Nach Modbus-TCP kam Modbus-TCP/IP und so sind wir heute sehr froh darüber, dass wir die komplette Entwicklung mitverfolgt und entsprechende Kompetenzen aufgebaut haben. Gebündelt mit unserer Soft- und Hardware-Plattform können wir unseren Kunden individuelle und ausgefeilte Lösungen anbieten.

Sehen Sie zukünftig mehr Chancen oder Risiken?

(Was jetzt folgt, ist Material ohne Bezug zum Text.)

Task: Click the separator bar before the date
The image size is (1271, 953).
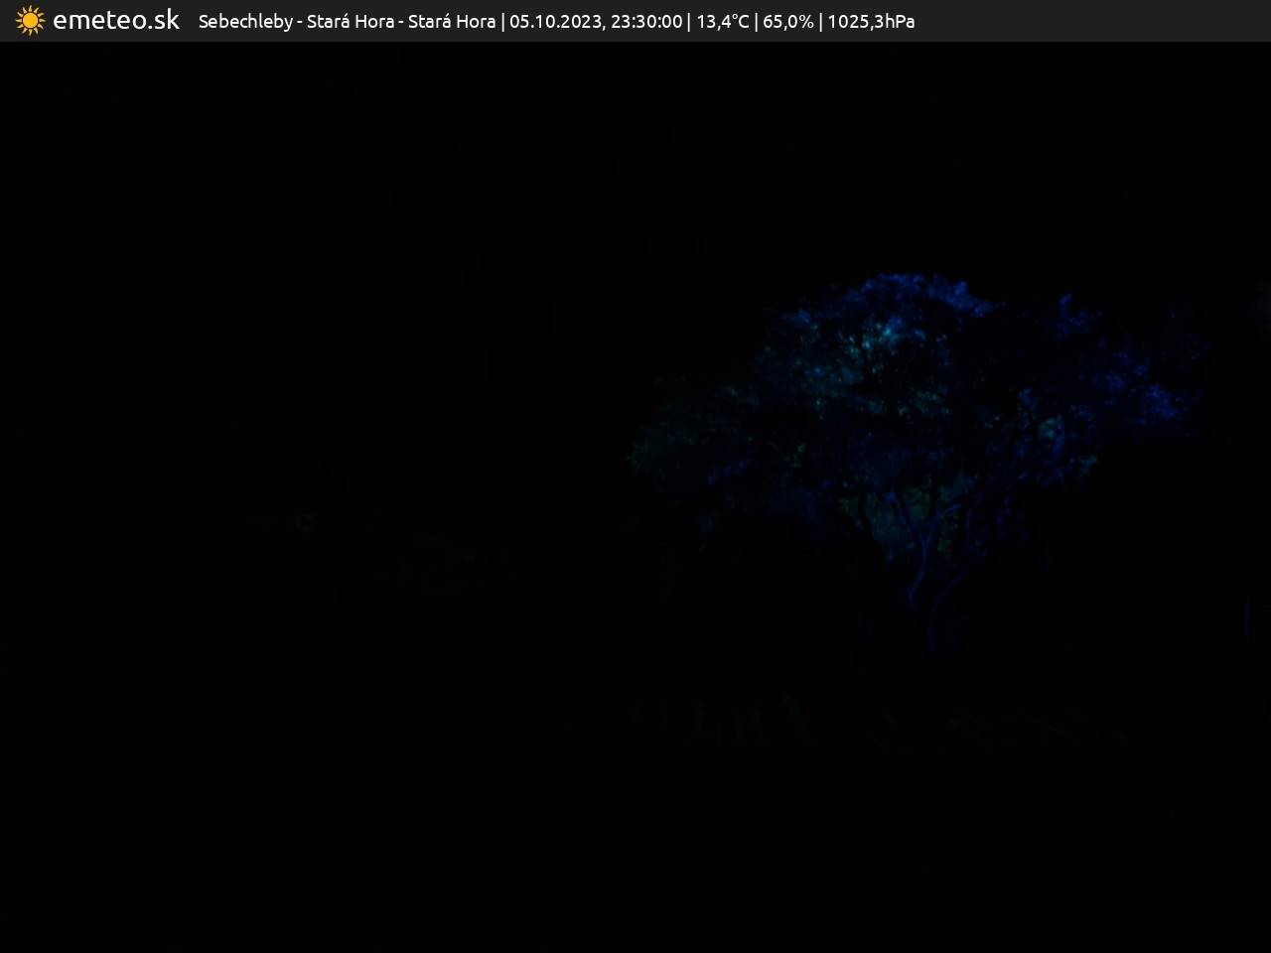Action: click(x=503, y=21)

Als Schneider Electric blicken wir äußerst positiv in die Zukunft. Das liegt unter anderem an der von uns gewählten Ausrichtung. Speziell in Deutschland haben wir uns auf den Mittelstand fokussiert. Unsere Stärke ist es unter anderem, schnell Lösungen zu finden und zu entscheiden.

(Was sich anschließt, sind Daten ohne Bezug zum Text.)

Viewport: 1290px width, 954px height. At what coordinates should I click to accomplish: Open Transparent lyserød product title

Das kommt der Philosophie der mittelständischen Unternehmen sehr entgegen. Schnell und kundenorientiert zu agieren fordert das gesamte Unternehmen – vom Management herunter bis in die einzelnen Teams. Wir hören unseren Kunden zu und entwickeln dann gemeinsam mit unseren Partnern paßgenaue Lösungen.

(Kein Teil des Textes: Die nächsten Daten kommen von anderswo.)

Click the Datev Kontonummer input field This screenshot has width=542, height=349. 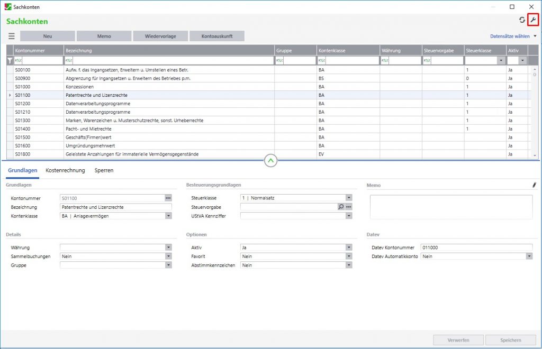pos(475,247)
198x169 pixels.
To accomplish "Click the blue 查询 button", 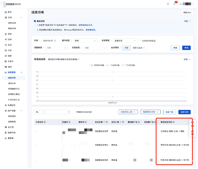I will point(186,48).
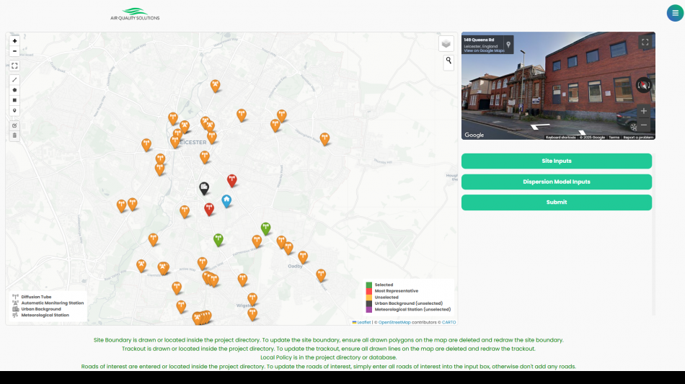This screenshot has height=384, width=685.
Task: Zoom in on the Leaflet map
Action: click(x=14, y=41)
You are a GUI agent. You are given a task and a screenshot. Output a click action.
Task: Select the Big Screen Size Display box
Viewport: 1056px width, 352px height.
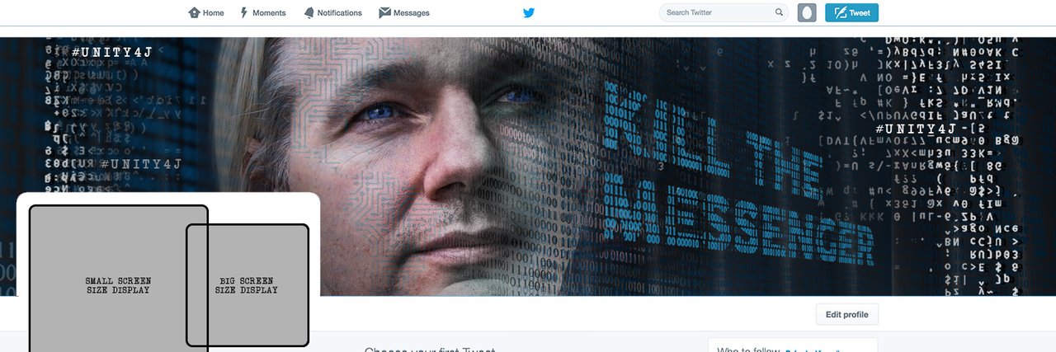(x=247, y=285)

Wir sind sehr stolz darauf, trotz der Größe des Konzerns eine hohe Agilität zu besitzen. Das ist nicht immer selbstverständlich. Ich denke, dass Unternehmen genau dann in gefährliches Fahrwasser kommen, wenn sie eben nicht schnell und kundenorientiert handeln. So bleibt es weiterhin unser Ziel, die große Innovationskraft unseres Unternehmens zu halten und weiter auszubauen.

Wie unterstützt Schneider Electric seine Kunden auf dem Weg zu Industrie 4.0

Wir sind sehr stolz darauf, dass wir mit unserer Eco-Plattform in den letzten Jahren die Basis dafür geschaffen haben, unseren Kunden einen Weg in die Welt von Industrie 4.0 aufzuzeigen. Mit dieser Plattform haben wir begonnen, Produkte zu vernetzen. Mit Edge-Control haben wir eine leistungsfähige Steuerungsplattform entwickelt.

Das ermöglicht das Steuern von ganz einfachen bis hoch zu unternehmenskritischen Anwendungen. Somit sind wir in der Lage, die komplette Plattform abzudecken. Der Fokus in den letzten zwei Jahren lag auf den Themen Apps und Analytics. Hier zeigt sich ganz deutlich, wie sehr sich auch das Unternehmen Schneider Electric gerade verändert.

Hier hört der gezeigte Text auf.